馬車を見送ってから、僕はビンセントに振り向いた。

パレードの終点は校庭に設置された祭壇だ。
僕らは最終地点の近くで彼女たちを迎える予定だ。そこで女神に花を渡す。
僕はもちろんクラウディアに渡すつもりだ。

「リーリエは花で埋もれてしまうのでないだろうか・・・」

ビンセントが心配そうに呟いた。

確かに今日の彼女を見る限り、花は彼女に集中しそうだ。
今の彼女たちは女神であって、一般の生徒ではないからね。婚約者がいようが関係ない。これにかこつけて、リーリエ嬢に花を受け取ってもらおうと必死な男どもの花で溢れそうだ。

「僕の花もその他大勢の一輪と同じになってしまうね・・・」

「そんなことありませんわよ、殿下! どれほどお花を貰おうとも、殿下からのお花はリーリエ様にとって特別なものですわ!」

アイリーン嬢がすかさずフォローした。

「そうかな・・・?」

「そうですわ! ご心配いりませんわ!」

子犬のようにシュンとしているビンセントにアイリーン嬢は活をいれた。

「・・・そもそも主旨を間違えてますよ、殿下。花は女神自身に捧げるわけではなく、実りの神に捧げるものを、女神に託しているだけですから。あのまま祭壇に祀るわけで、彼女が貰うわけではありませんよ」

アンドレが冷静に説明する。

「つまり、どの女神に託しても同じ・・・」

「アンドレ様っ!」

シャーラップとばかりにアイリーン嬢が遮った。
本当にこいつは分かっちゃいないよね。

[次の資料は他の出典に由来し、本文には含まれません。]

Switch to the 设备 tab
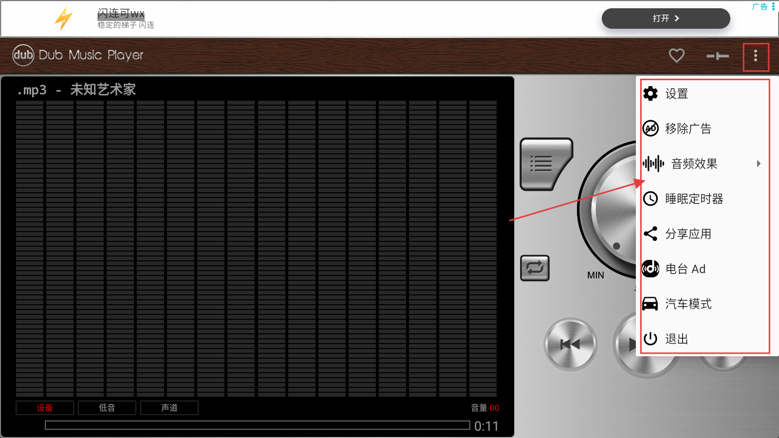 tap(45, 408)
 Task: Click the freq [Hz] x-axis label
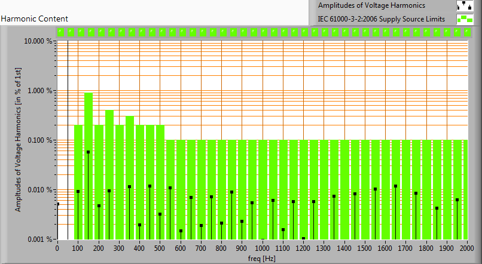[x=261, y=259]
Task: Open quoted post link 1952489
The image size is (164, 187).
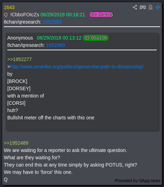Action: click(x=55, y=45)
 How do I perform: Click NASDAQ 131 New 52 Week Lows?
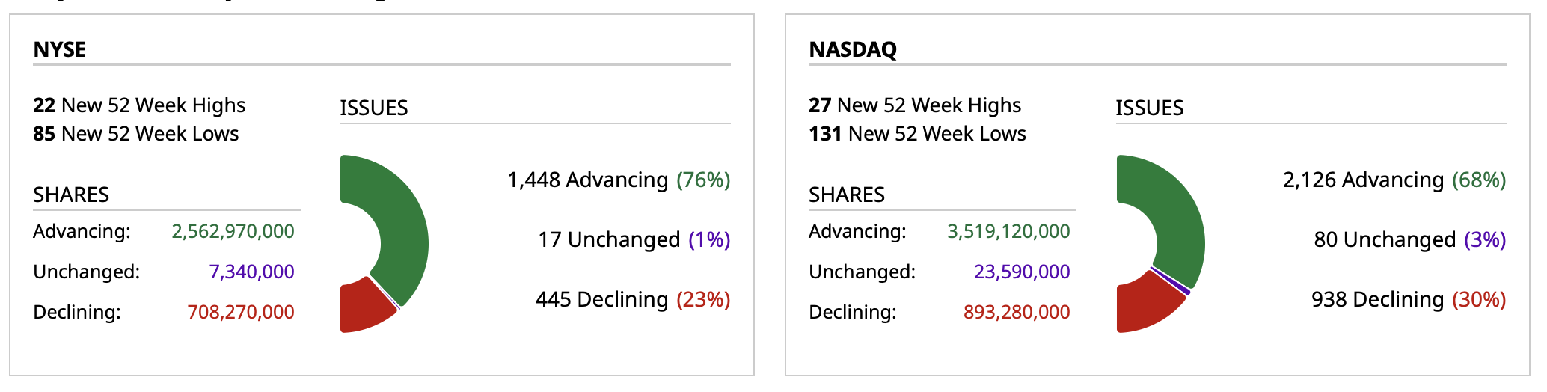click(917, 134)
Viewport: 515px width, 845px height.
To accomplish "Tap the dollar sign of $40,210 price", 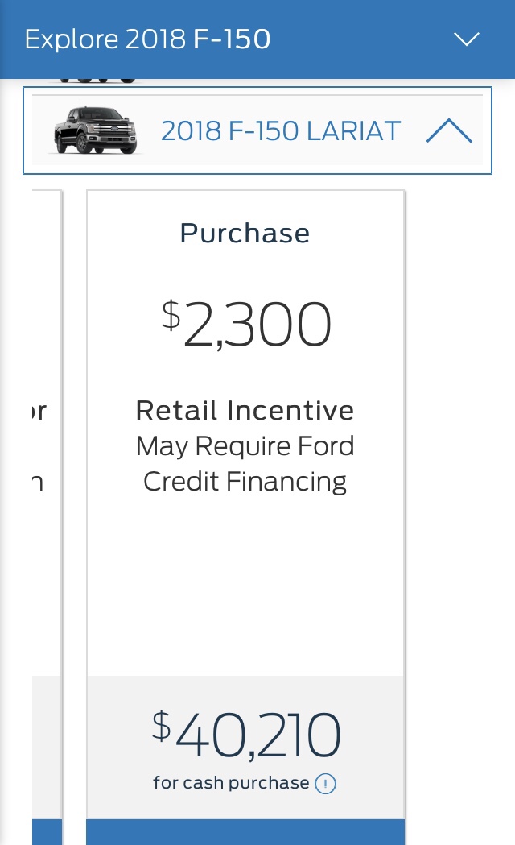I will click(x=162, y=725).
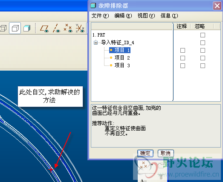Check the 注释 box for 项目 3
Image resolution: width=223 pixels, height=182 pixels.
182,65
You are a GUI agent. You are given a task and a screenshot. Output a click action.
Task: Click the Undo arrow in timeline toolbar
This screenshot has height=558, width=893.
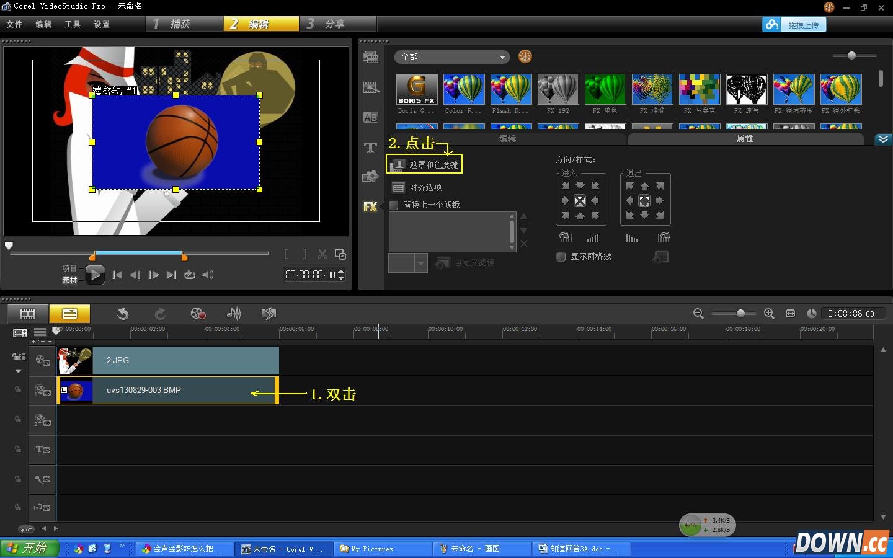(123, 314)
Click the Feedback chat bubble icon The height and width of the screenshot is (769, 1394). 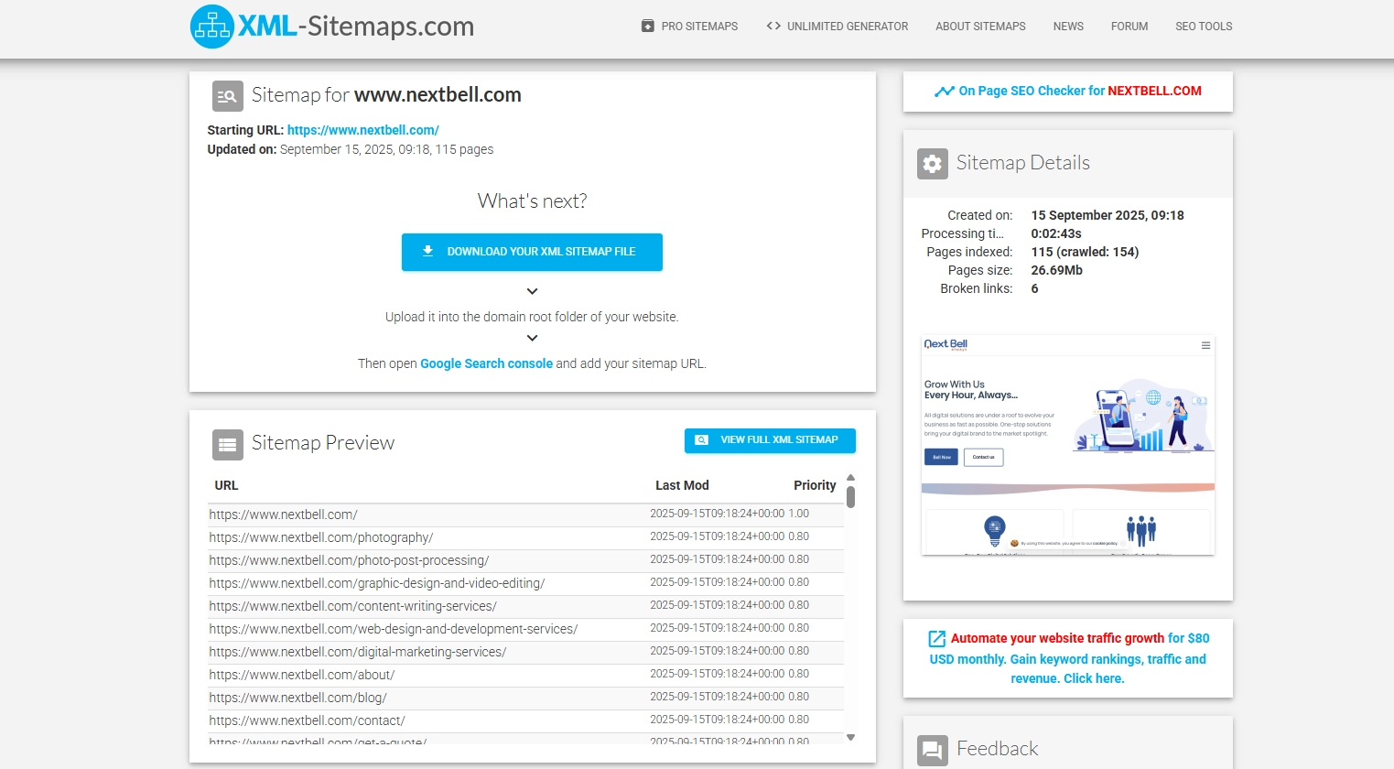coord(932,750)
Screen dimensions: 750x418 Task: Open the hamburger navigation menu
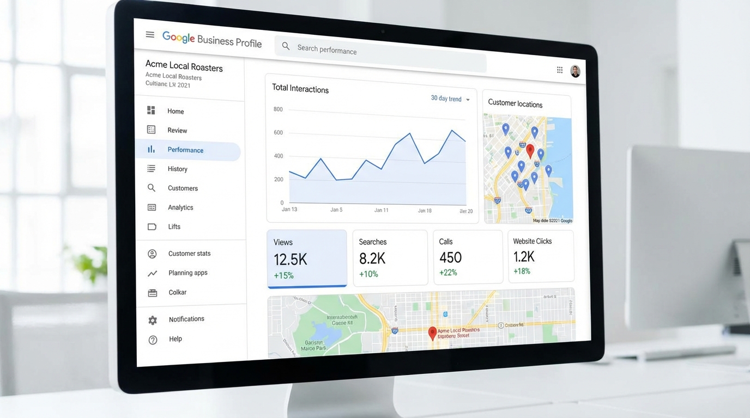[150, 35]
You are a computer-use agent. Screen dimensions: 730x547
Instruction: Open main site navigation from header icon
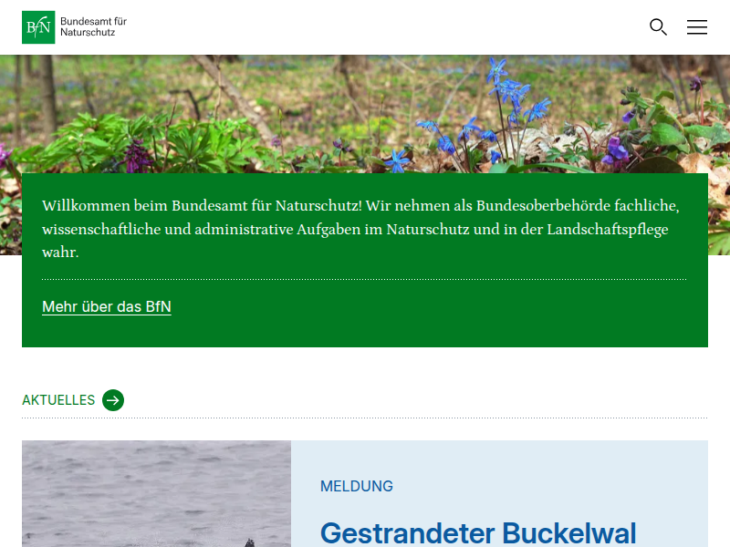(697, 27)
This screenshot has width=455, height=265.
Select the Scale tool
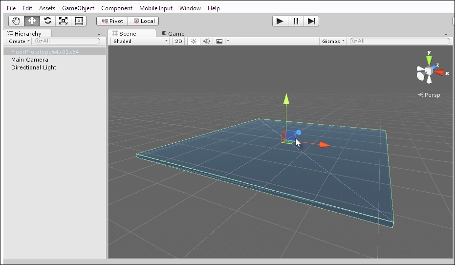(63, 21)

僕とビンセントはジトっとアンドレを見た。
最終的に神に捧げるなんて言っても、僕らにとっては託す相手に捧げているのと一緒なんだよ。

「こいつのことは放っておいてサッサと行きましょう」

僕は軽く溜息をつくと、ビンセントを促して歩き出した。





僕らはパレード終点近くで、今か今かと女神一行を待っていた。
今やギャラリーもとても多くなってきた。

「あ! 見えてきましたわ!」

アイリーン嬢が嬉しそうに指を差した。
その方向に目を向けると、先頭の馬車が見えた。

女神に花を託そうと、馬車に近寄る生徒達。
彼らに危険が及ばないように、馬車は非常にゆっくりと進んでいる。
一か所に集中しないように、護衛係の生徒達が上手く誘導している。彼らは騎士コースの生徒達だ。

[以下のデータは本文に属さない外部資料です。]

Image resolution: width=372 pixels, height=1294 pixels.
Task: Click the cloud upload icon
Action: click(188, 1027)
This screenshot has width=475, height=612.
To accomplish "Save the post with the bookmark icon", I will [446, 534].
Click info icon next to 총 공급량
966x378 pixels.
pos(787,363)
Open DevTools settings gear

馬車上の五人の女神たちは笑みを浮かべ、花びらをまきながらも、周りから差し出される花を丁寧に受け取っている。二つの作業をこなすにはなかなか忙しそうだ。

その中でも凛とした佇まいのリーリエ嬢は一際目を引く。
さらに、普段あまり笑顔を見せない彼女が、僅かながらも口角を上げて微笑みながら花びらをまいている姿は、確かに美しい。

ビンセントの懸念した通り、彼女の元には花を渡す男子生徒が後を絶たない。
彼女の足元には既に花でいっぱいになったバスケットが二つも置いてある。受け取った花をそこに入れているのだろう。

やっと、彼女の馬車が僕らの前に来た。
ビンセントは待ちきれないとばかりに馬車に駆け寄ると、リーリエ嬢に花を差し出した。

リーリエ嬢はその花を受け取ると、足元のバスケットには入れずに、自分の耳に飾った。
その時、さっきまでとは違う、ずっと優しい笑顔をビンセントに向けた。

そして何事も無かったかのように、また花びらを宙にまき、他の人から差し出された花を丁寧に受け取り、バスケットへ入れる。

ビンセントは真っ赤な顔をしたまま、暫く呆けた状態でリーリエ嬢の乗った馬車を見送っていた。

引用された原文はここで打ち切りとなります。